27/03/2014 (Brève 378) Libération : Affaire Borrel: offensive contre le secret défense

A son tour, un gouvernement de gauche est mis à contribution pour éclaircir l’affaire Borrel, du nom de ce magistrat français détaché à Djibouti décédé en octobre 1995. Ses prédécesseurs de droite n’ayant jusqu’à présent communiqué que des informations «insuffisantes et trop partielles».

Thèse.
Cela ressort d’un courrier de la juge d’instruction Brigitte Marchais, adressé début mars au ministère de la Défense, incarné par Jean-Yves Le Drian.

Succédant à Sophie Clément, promue, elle est l’une des trois juges d’instruction désormais en charge du dossier, signe que la justice française n’entend pas lâcher prise. De fait, l’entame de son courrier est sans ambages, évoquant «l’assassinat» de Bernard Borrel, alors que les autorités françaises ont longtemps défendu la thèse d’un suicide –il se serait immolé par le feu avant de se précipiter dans un ravin…

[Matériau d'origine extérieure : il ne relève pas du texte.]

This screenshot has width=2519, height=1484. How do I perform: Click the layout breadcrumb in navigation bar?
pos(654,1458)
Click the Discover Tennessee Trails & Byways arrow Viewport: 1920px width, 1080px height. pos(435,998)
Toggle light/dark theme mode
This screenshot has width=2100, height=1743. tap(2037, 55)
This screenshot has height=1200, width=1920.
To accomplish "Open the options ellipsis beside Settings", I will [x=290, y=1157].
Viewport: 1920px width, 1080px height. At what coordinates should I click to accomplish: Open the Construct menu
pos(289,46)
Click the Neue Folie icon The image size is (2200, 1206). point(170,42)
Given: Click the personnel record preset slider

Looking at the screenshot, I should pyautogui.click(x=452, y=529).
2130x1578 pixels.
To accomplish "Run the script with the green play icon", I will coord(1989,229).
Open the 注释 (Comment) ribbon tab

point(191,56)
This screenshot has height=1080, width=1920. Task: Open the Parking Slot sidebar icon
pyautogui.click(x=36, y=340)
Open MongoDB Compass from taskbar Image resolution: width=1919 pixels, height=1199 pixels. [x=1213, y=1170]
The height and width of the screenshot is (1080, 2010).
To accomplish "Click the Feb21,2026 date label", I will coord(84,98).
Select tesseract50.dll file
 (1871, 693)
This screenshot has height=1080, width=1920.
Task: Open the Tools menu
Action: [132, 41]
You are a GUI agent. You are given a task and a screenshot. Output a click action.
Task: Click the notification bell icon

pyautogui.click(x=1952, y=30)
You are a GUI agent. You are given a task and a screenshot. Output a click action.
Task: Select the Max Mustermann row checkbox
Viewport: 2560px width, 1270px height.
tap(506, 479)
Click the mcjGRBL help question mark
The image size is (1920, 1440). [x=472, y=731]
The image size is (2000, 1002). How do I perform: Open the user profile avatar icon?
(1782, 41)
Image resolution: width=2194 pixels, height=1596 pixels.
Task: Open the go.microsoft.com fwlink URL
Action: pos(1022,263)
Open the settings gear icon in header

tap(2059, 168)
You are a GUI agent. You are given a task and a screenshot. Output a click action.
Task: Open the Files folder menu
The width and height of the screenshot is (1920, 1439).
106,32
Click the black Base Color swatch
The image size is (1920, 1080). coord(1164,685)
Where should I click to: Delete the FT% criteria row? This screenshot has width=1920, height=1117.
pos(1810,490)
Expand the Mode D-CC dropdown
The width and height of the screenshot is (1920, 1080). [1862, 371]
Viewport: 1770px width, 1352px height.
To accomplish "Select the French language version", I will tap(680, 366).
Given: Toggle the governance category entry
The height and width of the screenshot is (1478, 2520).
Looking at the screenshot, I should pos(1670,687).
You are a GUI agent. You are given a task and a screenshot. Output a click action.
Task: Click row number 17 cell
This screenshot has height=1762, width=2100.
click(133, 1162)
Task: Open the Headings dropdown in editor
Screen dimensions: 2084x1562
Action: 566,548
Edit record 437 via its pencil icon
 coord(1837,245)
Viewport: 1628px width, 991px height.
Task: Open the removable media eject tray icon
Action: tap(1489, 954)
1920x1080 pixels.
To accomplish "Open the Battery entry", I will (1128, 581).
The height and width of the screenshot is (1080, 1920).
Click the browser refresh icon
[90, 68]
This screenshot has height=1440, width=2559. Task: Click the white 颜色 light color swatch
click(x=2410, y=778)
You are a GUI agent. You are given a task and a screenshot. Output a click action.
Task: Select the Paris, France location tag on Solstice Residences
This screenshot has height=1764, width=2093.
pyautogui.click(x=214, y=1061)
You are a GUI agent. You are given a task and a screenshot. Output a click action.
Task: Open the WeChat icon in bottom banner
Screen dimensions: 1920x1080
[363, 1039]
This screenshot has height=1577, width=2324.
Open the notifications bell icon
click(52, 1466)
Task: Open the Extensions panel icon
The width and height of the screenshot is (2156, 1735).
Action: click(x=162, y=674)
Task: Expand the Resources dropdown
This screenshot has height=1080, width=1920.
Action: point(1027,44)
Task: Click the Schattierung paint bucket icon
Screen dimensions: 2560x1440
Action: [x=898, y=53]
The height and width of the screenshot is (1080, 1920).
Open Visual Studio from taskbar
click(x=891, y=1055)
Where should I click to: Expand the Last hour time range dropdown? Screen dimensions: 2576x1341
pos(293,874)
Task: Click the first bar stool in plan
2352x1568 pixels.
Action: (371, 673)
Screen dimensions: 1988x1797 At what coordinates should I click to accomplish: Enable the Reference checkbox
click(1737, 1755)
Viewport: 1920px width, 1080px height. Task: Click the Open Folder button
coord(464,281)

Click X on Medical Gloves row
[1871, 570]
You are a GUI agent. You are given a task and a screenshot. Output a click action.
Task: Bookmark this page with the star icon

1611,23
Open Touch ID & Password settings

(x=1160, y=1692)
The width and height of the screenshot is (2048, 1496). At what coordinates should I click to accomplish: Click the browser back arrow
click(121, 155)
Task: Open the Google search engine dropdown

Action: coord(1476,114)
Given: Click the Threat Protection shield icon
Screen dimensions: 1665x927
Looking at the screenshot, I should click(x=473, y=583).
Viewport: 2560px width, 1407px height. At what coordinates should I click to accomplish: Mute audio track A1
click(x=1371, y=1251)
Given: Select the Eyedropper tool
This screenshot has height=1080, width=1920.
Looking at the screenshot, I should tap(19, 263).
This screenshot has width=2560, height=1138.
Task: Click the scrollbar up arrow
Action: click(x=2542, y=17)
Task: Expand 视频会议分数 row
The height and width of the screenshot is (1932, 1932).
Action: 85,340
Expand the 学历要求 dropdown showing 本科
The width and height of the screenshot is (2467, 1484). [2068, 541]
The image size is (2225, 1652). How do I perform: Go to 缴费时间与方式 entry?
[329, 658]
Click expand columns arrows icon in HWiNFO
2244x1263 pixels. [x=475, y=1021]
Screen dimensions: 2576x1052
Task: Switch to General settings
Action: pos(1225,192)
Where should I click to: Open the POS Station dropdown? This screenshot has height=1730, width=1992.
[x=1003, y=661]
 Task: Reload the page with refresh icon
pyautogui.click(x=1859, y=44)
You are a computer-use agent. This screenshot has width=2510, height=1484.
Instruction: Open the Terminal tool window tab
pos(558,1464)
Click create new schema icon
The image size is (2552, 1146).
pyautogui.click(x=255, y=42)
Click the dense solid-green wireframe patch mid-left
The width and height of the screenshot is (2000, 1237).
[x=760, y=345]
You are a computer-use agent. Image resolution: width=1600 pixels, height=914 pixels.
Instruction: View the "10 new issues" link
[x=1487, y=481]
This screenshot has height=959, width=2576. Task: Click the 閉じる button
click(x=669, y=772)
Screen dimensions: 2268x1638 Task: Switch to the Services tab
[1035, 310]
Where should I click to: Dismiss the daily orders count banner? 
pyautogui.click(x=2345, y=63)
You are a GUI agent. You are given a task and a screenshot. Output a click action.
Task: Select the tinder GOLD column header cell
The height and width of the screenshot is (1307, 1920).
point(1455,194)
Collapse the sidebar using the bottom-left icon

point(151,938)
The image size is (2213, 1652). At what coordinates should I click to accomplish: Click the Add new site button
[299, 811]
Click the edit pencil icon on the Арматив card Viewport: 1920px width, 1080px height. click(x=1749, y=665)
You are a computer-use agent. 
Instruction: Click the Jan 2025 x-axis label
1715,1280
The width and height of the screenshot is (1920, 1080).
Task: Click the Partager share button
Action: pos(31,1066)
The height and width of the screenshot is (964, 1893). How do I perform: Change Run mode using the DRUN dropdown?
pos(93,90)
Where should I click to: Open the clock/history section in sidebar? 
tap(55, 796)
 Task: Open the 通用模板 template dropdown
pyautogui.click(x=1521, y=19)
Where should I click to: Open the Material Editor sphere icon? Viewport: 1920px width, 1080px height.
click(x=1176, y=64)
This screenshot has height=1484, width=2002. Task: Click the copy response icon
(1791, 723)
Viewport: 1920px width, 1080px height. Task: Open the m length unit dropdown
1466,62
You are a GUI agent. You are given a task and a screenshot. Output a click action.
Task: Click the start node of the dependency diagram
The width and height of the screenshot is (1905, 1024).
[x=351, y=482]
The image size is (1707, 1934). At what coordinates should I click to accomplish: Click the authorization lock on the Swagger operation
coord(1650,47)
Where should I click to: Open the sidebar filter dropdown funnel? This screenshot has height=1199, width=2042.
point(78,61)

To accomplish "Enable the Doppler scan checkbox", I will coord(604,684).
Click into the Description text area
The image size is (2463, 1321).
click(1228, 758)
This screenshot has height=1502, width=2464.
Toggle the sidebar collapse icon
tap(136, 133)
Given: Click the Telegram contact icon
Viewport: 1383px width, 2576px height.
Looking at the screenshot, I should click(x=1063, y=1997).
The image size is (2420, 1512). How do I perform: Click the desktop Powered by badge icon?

La missive revient sur trois précédentes demandes de levée du secret défense, en 2003, 2004 et 2007 : avec parcimonie, les différents ministres avaient accepté la transmission –après déclassification totale ou partielle– de treize notes de la DGSE (Direction générale de la sécurité extérieure) et de dix fiches de la DPSD(Direction de la protection et de la sécurité de la défense).«Insuffisant et partiel», donc, à en croire les magistrats.

Pour preuve de la mauvaise volonté des pouvoirs publics à éclairer la justice, aucune note de la DGSE concernant la période 1995-1997 (soit les deux premières années suivant «l’assassinat» de Bernard Borrel) n’a été transmise.

Cette «carence des services de renseignement sur un événement aussi important est inenvisageable», ironise la magistrate dans son courrier à Le Drian. Car de deux choses l’une : soit la DGSE est alors dépassée par les événements, soit elle cache aujourd’hui quelque chose. Brigitte Marchais paraît pencher pour la seconde hypothèse: «Certains des témoins entendus ultérieurement, et dont certains appartiennent à la DGSE, soulignent, qu’à l’époque déjà, les circonstances entourant le décès de ce magistrat étaient considérées comme troublantes et n’excluaient ni l’hypothèse d’un assassinat ni l’hypothèse d’un mobile politique.»

«Fouineur». Bernard Borrel, éliminé par le régime djiboutien sous l’impavidité bovine des autorités françaises, sous prétexte qu’il s’agissait d’un juge «fouineur»? L’affaire n’a pas fini d’empoisonner la Françafrique ou la Françocéanie. Tout récemment, un témoin à charge de l’affaire Borrel, Mohamed Saleh Alhoumekani, ancien membre de la garde présidentielle et dénonciateur de l’actuel leader djiboutien, Ismaïl Omar Guelleh, a été arrêté au Yemen puis finalement libéré en dépit d’une demande d’extradition de cet Etat croupion. Pour cette fois, le pire a été évité.